PROBLEM DESCRIPTION: Reproduce the data below line for line, keeping every character unchanged.

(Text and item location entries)
-- BEGIN --

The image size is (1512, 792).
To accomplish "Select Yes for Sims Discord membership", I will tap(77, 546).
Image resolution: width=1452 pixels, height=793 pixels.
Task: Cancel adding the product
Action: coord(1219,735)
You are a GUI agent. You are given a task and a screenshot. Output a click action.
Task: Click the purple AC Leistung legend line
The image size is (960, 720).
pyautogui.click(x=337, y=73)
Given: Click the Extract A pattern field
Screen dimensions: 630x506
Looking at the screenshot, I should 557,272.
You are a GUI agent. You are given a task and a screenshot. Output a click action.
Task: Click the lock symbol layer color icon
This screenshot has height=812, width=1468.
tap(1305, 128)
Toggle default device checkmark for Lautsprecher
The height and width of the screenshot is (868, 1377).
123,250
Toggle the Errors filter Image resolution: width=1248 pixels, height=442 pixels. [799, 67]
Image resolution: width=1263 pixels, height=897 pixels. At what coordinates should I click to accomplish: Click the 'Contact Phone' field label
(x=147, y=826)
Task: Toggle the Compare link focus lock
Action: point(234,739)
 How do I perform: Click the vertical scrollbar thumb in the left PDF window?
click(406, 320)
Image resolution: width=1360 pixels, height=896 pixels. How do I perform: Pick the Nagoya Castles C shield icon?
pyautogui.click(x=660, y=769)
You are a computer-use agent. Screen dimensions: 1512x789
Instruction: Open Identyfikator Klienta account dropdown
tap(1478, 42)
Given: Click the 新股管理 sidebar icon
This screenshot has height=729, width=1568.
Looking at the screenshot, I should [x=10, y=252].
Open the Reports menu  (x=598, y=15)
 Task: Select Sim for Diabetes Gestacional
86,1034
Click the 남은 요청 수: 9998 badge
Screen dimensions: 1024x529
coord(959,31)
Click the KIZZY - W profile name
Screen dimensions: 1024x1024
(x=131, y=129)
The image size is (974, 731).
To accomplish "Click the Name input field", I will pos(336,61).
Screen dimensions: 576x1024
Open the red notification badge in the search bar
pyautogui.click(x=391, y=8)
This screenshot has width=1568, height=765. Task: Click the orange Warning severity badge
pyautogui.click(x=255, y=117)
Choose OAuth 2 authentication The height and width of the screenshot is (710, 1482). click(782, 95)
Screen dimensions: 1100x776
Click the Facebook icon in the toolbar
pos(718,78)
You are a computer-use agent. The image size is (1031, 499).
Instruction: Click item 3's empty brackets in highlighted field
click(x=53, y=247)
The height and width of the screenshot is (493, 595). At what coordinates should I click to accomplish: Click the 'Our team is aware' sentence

-- END --

ANSWER TO THE TASK:
The image size is (1512, 792).
To accomplish "Select Yes for Sims Discord membership", I will tap(77, 546).
Image resolution: width=1452 pixels, height=793 pixels.
Task: Cancel adding the product
Action: coord(1219,735)
You are a GUI agent. You are given a task and a screenshot. Output a click action.
Task: Click the purple AC Leistung legend line
The image size is (960, 720).
pyautogui.click(x=337, y=73)
Given: Click the Extract A pattern field
Screen dimensions: 630x506
Looking at the screenshot, I should 557,272.
You are a GUI agent. You are given a task and a screenshot. Output a click action.
Task: Click the lock symbol layer color icon
This screenshot has height=812, width=1468.
tap(1305, 128)
Toggle default device checkmark for Lautsprecher
The height and width of the screenshot is (868, 1377).
123,250
Toggle the Errors filter Image resolution: width=1248 pixels, height=442 pixels. [799, 67]
Image resolution: width=1263 pixels, height=897 pixels. At what coordinates should I click to accomplish: Click the 'Contact Phone' field label
(x=147, y=826)
Task: Toggle the Compare link focus lock
Action: point(234,739)
 How do I perform: Click the vertical scrollbar thumb in the left PDF window?
click(406, 320)
Image resolution: width=1360 pixels, height=896 pixels. How do I perform: Pick the Nagoya Castles C shield icon?
pyautogui.click(x=660, y=769)
You are a computer-use agent. Screen dimensions: 1512x789
Instruction: Open Identyfikator Klienta account dropdown
tap(1478, 42)
Given: Click the 新股管理 sidebar icon
This screenshot has height=729, width=1568.
Looking at the screenshot, I should [x=10, y=252].
Open the Reports menu  (x=598, y=15)
 Task: Select Sim for Diabetes Gestacional
86,1034
Click the 남은 요청 수: 9998 badge
Screen dimensions: 1024x529
coord(959,31)
Click the KIZZY - W profile name
Screen dimensions: 1024x1024
(x=131, y=129)
The image size is (974, 731).
To accomplish "Click the Name input field", I will pos(336,61).
Screen dimensions: 576x1024
Open the red notification badge in the search bar
pyautogui.click(x=391, y=8)
This screenshot has width=1568, height=765. Task: Click the orange Warning severity badge
pyautogui.click(x=255, y=117)
Choose OAuth 2 authentication The height and width of the screenshot is (710, 1482). click(782, 95)
Screen dimensions: 1100x776
Click the Facebook icon in the toolbar
pos(718,78)
You are a computer-use agent. The image size is (1031, 499).
Instruction: Click item 3's empty brackets in highlighted field
click(x=53, y=247)
The height and width of the screenshot is (493, 595). At what coordinates should I click to accomplish: Click the 'Our team is aware' sentence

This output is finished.